Another recent report from H Code, “Connecting with the Latinx Consumer During the Pandemic,” found that 62 percent of Latino people don’t think brands target them enough, and 52 percent said brands assume “we all look the same.” 

In addition to casting, agency executives and other leaders working to connect companies with diverse audiences suggested other strategies for brands seeking to promote inclusivity. 
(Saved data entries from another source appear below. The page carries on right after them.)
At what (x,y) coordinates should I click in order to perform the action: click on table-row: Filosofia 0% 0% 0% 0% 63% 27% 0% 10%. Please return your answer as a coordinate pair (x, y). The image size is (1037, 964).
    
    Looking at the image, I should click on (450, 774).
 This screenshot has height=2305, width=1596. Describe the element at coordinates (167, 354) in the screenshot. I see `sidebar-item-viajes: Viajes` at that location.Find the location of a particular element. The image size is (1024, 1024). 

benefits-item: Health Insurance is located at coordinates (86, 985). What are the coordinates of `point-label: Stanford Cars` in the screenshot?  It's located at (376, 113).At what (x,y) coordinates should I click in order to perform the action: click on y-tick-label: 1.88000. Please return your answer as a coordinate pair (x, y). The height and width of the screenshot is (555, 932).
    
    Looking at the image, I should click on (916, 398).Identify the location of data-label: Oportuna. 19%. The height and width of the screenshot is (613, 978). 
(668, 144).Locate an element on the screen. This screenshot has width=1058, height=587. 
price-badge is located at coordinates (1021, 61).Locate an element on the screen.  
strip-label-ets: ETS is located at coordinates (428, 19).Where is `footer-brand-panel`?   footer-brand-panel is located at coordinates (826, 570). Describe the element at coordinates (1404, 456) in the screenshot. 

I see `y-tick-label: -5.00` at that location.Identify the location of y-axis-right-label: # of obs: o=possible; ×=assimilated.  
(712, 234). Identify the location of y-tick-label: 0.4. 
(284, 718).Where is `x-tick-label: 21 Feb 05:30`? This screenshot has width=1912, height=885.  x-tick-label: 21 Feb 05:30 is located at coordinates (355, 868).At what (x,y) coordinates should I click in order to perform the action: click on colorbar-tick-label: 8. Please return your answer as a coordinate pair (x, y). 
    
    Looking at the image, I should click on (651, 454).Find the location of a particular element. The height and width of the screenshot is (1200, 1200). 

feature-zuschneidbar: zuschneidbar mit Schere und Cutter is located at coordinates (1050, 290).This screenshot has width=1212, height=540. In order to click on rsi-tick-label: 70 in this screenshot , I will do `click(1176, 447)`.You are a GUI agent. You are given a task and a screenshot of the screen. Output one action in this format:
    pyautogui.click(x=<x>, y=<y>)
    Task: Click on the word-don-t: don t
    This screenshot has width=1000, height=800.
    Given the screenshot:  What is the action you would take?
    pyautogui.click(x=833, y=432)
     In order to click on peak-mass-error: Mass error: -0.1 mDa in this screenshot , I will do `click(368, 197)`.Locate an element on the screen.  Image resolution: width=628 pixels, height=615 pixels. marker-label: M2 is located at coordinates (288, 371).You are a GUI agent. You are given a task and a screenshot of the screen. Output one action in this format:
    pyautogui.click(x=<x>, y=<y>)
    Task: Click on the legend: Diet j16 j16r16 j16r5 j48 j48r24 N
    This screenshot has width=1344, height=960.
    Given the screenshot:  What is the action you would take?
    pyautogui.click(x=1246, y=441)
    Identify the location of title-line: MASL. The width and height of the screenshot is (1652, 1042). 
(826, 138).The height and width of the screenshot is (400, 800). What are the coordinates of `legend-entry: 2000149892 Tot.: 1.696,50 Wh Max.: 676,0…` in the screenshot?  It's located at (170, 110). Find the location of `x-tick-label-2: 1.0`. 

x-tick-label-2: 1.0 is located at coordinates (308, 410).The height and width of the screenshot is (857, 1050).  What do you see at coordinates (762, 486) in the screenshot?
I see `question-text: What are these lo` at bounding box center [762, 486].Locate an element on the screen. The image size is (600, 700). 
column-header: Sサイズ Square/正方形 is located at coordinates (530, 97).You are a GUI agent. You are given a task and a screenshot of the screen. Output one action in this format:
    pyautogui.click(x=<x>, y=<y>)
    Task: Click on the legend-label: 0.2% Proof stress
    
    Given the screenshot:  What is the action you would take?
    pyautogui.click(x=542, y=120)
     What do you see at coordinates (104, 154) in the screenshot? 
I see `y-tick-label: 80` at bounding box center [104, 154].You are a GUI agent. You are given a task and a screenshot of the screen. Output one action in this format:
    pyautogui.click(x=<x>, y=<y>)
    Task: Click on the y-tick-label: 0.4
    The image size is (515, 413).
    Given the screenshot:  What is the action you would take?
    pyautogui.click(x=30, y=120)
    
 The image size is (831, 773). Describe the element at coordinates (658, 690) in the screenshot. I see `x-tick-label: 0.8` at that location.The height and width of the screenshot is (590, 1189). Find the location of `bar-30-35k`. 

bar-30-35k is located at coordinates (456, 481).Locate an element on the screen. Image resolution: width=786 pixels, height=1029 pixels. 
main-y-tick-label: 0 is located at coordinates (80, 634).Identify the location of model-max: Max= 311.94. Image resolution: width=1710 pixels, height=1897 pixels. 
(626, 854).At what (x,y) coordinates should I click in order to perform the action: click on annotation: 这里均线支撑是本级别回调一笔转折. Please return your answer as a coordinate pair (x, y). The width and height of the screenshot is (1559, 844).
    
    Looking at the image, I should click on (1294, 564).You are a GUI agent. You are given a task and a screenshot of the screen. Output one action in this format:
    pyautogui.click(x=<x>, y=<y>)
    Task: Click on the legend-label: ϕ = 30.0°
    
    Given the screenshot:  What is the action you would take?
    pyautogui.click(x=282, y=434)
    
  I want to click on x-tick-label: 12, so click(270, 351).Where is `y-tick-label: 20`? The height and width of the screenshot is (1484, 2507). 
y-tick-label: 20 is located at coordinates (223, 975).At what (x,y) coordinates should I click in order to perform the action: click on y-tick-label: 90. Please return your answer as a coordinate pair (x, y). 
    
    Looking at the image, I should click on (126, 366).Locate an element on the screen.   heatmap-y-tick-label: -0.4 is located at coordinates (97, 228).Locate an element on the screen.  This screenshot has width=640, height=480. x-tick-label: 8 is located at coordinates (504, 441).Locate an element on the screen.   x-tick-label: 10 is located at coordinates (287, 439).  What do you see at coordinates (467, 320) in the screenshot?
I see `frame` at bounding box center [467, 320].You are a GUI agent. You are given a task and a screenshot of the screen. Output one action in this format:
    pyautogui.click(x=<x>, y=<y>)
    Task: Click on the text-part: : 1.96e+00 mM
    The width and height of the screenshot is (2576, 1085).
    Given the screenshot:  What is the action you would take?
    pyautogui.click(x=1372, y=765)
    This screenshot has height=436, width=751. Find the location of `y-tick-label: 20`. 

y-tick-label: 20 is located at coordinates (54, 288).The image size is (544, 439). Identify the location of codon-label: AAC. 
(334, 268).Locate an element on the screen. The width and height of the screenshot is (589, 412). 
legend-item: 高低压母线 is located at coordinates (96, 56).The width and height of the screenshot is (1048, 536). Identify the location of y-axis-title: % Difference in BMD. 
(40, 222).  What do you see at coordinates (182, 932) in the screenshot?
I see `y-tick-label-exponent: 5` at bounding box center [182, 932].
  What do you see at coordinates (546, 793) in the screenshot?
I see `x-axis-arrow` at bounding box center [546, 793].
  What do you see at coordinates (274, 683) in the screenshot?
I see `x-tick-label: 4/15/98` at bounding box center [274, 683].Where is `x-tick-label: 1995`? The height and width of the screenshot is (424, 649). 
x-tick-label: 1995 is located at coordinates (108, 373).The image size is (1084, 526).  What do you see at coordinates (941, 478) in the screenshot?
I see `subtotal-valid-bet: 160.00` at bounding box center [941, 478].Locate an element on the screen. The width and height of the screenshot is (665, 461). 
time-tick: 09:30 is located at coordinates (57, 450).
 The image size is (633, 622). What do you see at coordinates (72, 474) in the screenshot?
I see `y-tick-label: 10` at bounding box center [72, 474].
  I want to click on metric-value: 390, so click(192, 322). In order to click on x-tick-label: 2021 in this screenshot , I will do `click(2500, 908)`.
“I want to see more of the advertisers of the world do things like not hiring agencies if they’re not diverse, or not working with media stations if they’re not diverse,” said Claudia Romo Edelman, founder of We Are All Human, a nonprofit dedicated to advancing diversity and inclusion in corporate America, especially in regard to the Hispanic community.

Medium matters as well: Within the Asian-American community, for example,  Chinese-American consumers have an affinity for WeChat, Guo said, while Indian Americans in the United States consume many India-based publications because many are recent immigrants who miss familiar media from their home country.

Digital messaging on platforms such as Facebook is an effective way to get in front of Hispanic consumers, according to Germain. She said that in the five years since H Code’s launch, the company has seen more brands make the switch from linear TV to digital, as well as shift to more personal messages that speak to different cultural segments of the population.

“Traditionally in marketing and media, brands and agencies went in with this concept of general market or total market,” she said. “But by trying to speak to everyone, they’re speaking to no one.”